[Records for this task]
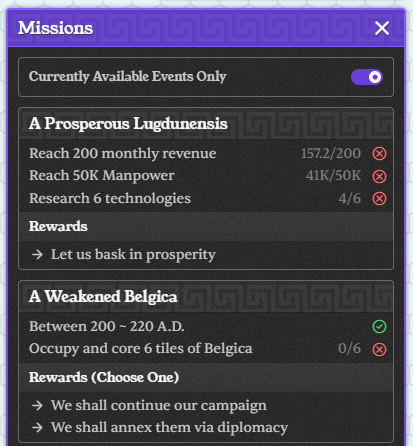Viewport: 413px width, 446px height.
Task: Click arrow icon before Let us bask in prosperity
Action: (x=37, y=255)
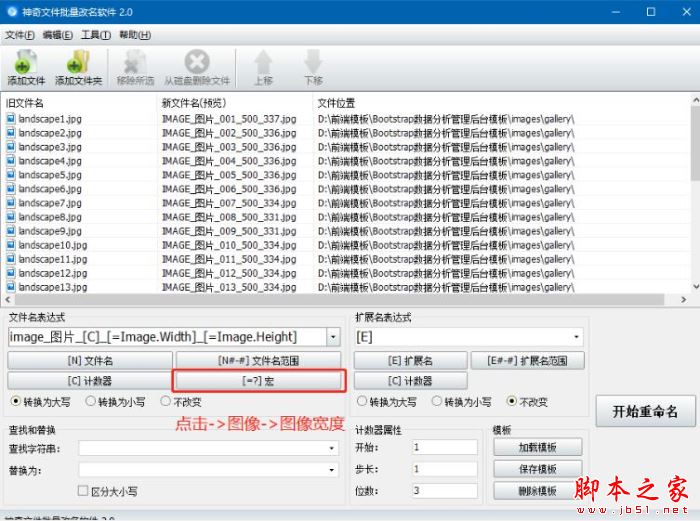Open the 工具(T) menu
The height and width of the screenshot is (521, 700).
click(x=96, y=34)
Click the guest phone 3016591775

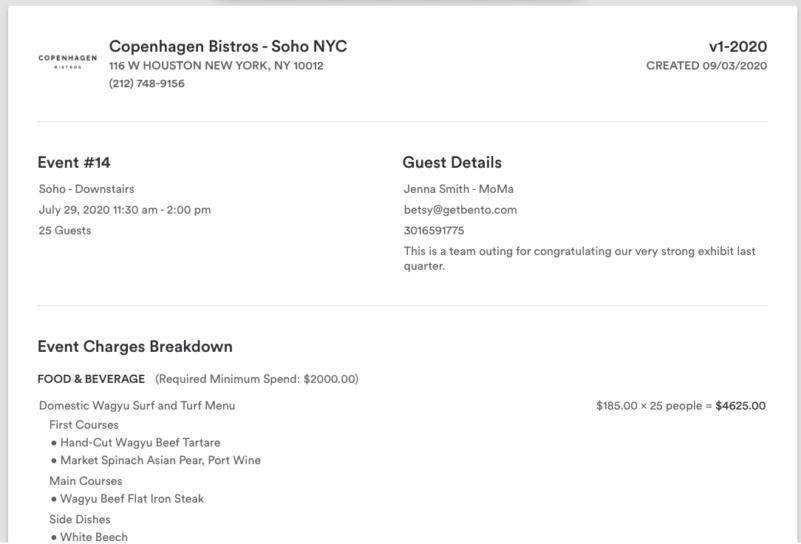point(434,230)
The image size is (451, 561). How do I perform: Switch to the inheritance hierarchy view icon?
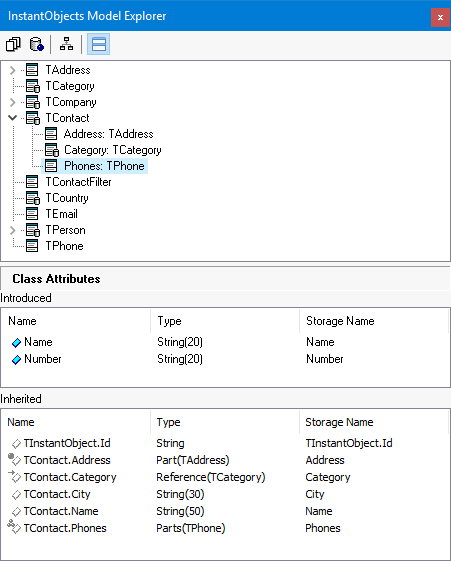pos(67,44)
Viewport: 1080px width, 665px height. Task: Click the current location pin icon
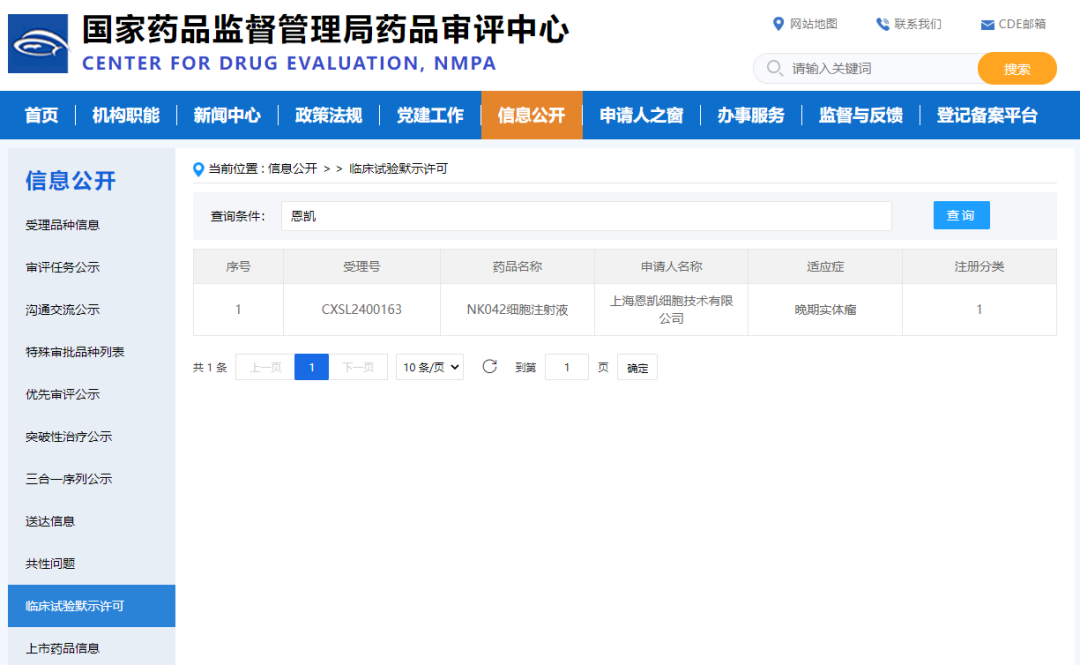click(x=198, y=169)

[Your objective] Repeat each line word for word, from the one with "Click the guest phone 3016591775" down to the last line of the data, and keep the pictures out of it.

[Task output]
Click the guest phone 3016591775

point(434,230)
The image size is (451, 561). How do I perform: Switch to the inheritance hierarchy view icon?
pos(67,44)
Viewport: 1080px width, 665px height. Task: Click the current location pin icon
click(x=198, y=169)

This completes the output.